The $22 billion project, financed by Russia’s Rosatom State Atomic Energy Corporation, will be the first nuclear power plant built in Turkey. The intergovernmental cooperation agreement signed between the Russian and Turkish heads of state in 2010 provides Russia with a 51 percent stake in the project, with the remaining shares going to Turkey.

It is expected that the facility will have a service life of 60 years, with the possibility of prolonging it for another two decades.

"The most advanced engineering solutions, economically effective and reliable technologies, such technologies that we apply in Russia, will be used in the construction of the plant," said Putin.

The Akkuyu project will be the first to use the BOO (Build-Own-Operate) co-investment model, meaning that Russia is responsible for not only helping build the plant but the overall safety of the facility once it is up and running.

The plant will consist of four 1,200 megawatt generating pressurized water reactor units located near the port of Mersin, on the Mediterranean coast of Turkey. The first unit is expected to be put into operation in five years.

"About 10,000 people will be employed while the Akkuyu nuclear power plant’s construction is most intensive, and about 3,500 jobs will be provided during operation. The majority will consist of Turkish citizens," said Turkey’s Energy and Natural Resources Ministry Undersecretary Fatih Dönmez, according to the Daily Sabah newspaper.

Along with thousands of jobs for Turks, the project opens up opportunities for Turkish suppliers as well, since about 35 and 40 percent of all construction work, at the tune of anywhere between six and eight billion U.S. dollars, is expected to be carried out. More than 350 Turkish companies have already applied to be on the list of potential suppliers, and some of them have received initial orders for infrastructure.

The effects of the project go beyond energy production, according to the director of the International Institute of the Newest States, Alexei Martynov.

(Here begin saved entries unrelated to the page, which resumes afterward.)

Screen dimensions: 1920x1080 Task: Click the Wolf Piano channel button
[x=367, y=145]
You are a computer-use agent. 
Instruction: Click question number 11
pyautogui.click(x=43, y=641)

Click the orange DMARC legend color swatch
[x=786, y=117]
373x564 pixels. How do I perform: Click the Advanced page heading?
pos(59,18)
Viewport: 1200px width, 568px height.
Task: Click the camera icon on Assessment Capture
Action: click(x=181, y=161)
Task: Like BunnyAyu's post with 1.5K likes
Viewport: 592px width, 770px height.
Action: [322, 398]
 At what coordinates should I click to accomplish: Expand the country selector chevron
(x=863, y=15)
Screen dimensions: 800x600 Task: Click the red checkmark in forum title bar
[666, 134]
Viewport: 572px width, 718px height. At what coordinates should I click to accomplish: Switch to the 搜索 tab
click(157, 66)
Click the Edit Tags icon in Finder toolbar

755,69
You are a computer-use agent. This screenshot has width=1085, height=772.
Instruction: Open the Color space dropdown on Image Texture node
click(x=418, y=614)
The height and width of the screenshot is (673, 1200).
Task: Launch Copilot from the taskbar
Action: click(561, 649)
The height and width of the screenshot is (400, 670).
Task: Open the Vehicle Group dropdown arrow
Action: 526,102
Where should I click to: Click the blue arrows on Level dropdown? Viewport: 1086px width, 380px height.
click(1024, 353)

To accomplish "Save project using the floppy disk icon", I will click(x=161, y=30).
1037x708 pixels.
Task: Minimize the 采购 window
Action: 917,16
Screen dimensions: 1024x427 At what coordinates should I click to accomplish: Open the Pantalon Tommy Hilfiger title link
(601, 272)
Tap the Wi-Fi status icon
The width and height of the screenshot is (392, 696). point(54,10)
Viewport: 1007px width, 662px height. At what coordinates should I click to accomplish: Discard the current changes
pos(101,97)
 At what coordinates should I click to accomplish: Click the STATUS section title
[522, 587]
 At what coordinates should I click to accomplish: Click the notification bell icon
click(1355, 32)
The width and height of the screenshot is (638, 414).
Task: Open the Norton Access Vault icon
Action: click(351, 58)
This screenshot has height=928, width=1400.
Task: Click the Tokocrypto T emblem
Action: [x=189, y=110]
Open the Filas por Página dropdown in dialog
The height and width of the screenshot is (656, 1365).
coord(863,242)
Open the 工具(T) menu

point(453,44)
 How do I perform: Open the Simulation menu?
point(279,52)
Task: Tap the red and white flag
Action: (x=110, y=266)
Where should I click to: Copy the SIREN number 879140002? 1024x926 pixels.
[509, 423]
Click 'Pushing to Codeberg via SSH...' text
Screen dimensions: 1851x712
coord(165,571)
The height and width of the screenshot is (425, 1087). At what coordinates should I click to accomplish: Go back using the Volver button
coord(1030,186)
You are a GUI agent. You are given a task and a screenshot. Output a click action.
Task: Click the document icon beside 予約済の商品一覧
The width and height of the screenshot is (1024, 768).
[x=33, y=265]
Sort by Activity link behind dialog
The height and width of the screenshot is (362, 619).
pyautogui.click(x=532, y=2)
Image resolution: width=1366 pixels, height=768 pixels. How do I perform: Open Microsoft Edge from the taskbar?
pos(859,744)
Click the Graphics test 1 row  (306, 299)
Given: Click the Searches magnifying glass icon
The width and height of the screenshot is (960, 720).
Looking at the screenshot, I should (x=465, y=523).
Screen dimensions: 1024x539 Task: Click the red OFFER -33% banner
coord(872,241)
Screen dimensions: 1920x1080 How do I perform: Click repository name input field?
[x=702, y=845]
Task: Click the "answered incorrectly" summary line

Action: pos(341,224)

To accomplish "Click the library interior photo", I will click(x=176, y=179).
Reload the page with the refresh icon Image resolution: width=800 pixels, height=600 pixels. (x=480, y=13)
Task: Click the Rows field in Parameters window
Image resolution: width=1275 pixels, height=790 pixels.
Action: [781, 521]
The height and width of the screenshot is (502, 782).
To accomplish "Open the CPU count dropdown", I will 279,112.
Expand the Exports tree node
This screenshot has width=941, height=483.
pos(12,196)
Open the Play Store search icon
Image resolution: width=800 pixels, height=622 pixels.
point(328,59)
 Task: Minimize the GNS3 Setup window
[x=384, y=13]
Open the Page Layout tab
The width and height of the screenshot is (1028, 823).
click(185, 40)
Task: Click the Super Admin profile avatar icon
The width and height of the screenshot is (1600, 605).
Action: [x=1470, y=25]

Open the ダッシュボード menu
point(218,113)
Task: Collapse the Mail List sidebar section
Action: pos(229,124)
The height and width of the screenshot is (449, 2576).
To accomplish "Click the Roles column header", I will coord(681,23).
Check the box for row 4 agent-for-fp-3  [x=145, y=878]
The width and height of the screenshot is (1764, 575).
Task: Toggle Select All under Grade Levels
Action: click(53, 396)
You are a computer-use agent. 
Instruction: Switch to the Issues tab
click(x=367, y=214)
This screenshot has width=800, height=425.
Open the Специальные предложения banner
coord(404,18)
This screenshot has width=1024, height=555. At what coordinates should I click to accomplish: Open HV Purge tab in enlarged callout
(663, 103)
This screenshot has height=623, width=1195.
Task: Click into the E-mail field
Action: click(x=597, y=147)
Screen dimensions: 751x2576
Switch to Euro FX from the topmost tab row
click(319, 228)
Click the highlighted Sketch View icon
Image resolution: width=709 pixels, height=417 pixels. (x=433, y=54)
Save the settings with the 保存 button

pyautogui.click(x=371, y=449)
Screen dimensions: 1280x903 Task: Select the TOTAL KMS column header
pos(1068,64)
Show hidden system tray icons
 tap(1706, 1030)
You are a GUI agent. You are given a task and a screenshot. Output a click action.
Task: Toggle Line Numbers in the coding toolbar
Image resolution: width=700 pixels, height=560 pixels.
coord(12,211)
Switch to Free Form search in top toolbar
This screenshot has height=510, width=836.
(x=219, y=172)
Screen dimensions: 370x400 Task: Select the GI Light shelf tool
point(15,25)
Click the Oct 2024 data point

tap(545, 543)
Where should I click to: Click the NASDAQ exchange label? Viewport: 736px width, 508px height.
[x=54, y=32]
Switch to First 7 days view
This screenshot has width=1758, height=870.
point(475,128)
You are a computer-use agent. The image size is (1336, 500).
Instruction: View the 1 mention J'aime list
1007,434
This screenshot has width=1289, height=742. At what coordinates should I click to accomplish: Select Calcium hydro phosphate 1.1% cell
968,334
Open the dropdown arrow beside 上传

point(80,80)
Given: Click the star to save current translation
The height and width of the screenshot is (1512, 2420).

“It (Akkuyu NPP) is not only an economically viable economic project for Russia and Turkey. This is an important political project to expand and deepen the already dynamically developing Russian-Turkish relations,” Martynov told Radio Sputnik.

Cooperation between Moscow and Ankara has overcome a lot of bad feelings since November 2015, when the Turkish Air Force shot down a Russian warplane. Following that incident, relations between the two sides spiraled downward very quickly.

Yet they have come a long way since then: Along with the Akkuyu project, the two countries are also building the TurkStream offshore gas pipeline that will supply Russian natural gas to Europe through Turkey. Russia will be suppling Turkey – a member of NATO – with its S-400 missile system, thanks to a deal signed in December.

Warming relations between Russia and Turkey come at a time when Russia’s relations with the west are in the doldrums, following the poisoning of the former Russian spy Sergei Skripal and his daughter in the U.K. on March 4. Since then, the U.K., U.S. Canada and a host of European states kicked out Russian diplomats, with Moscow responding in kind.

Russia and Turkey together with Iran have teamed up to achieve a ceasefire in Syria, which is peppered with opposition forces and extremist groups that have been fighting a war against President Bashar Al Assad since March 2011.

"We are also in close cooperation with Russia to end as soon as possible the terror threat and clashes in Syria," said Erdogan.